Task: Wherever the string "computer" turns up in the data, copy the whole line.

Materials provided:
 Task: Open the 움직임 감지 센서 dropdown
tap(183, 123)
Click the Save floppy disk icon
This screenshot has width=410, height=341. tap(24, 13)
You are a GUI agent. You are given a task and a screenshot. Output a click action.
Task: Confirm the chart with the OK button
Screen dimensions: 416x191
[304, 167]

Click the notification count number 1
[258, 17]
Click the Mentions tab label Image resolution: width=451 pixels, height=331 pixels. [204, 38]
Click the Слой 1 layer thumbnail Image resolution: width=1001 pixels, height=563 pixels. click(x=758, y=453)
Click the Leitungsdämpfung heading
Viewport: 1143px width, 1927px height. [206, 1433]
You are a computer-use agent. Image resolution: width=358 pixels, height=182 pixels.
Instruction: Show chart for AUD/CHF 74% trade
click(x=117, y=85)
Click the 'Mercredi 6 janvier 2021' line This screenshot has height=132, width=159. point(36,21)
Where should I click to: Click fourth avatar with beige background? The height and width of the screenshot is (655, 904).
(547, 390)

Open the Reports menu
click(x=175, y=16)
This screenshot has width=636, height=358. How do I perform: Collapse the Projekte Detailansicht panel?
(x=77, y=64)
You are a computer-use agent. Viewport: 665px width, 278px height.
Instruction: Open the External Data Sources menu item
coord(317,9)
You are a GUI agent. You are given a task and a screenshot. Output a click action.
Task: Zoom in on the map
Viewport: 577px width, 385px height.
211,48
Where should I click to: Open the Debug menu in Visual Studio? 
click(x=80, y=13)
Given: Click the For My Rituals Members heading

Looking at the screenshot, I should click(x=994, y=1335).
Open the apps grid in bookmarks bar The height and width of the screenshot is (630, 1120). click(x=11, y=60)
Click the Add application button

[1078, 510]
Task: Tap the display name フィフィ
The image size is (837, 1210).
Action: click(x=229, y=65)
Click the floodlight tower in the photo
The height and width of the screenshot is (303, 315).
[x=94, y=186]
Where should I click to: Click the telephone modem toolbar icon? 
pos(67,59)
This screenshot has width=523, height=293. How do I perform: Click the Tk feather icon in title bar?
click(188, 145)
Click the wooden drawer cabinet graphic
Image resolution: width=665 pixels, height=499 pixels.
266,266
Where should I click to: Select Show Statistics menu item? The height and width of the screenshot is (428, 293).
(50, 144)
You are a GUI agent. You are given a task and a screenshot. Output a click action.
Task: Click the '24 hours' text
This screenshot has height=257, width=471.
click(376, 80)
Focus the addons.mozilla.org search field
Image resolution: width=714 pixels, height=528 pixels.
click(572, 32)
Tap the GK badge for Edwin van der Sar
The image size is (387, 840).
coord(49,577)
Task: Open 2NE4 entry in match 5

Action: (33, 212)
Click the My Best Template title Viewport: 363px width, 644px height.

Exercise result:
You are a computer-use agent. Image resolution: width=358 pixels, height=182 pixels.
You are a computer-use agent. Viewport: 665px width, 278px height.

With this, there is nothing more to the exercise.